#### [Assignment]
Only the lines from the one containing "Task: Click the BHXH Quận Bình Thạnh value" to the end of the data should be copied, exactly and without pictures.

Collected data entries
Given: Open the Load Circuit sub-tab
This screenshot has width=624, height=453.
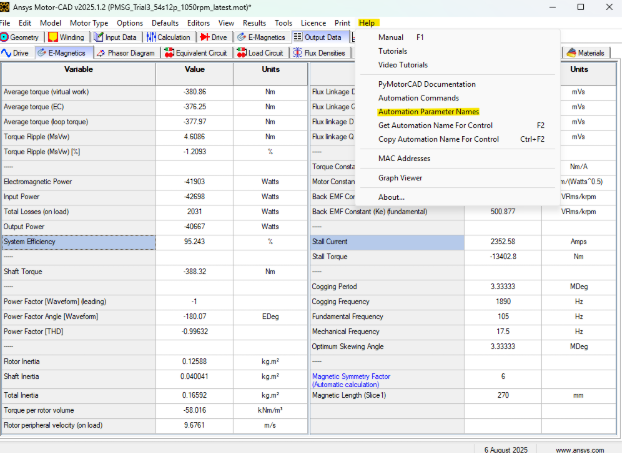Looking at the screenshot, I should tap(261, 52).
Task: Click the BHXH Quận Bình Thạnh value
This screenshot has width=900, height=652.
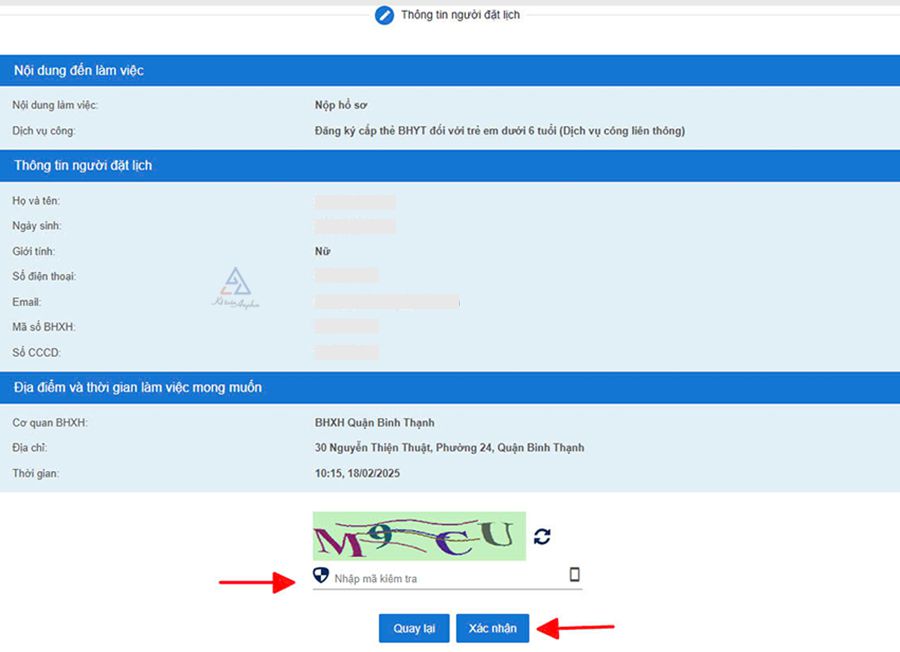Action: [x=374, y=422]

#### [Solution for this problem]
Task: Click the BHXH Quận Bình Thạnh value
This screenshot has width=900, height=652.
Action: [x=374, y=422]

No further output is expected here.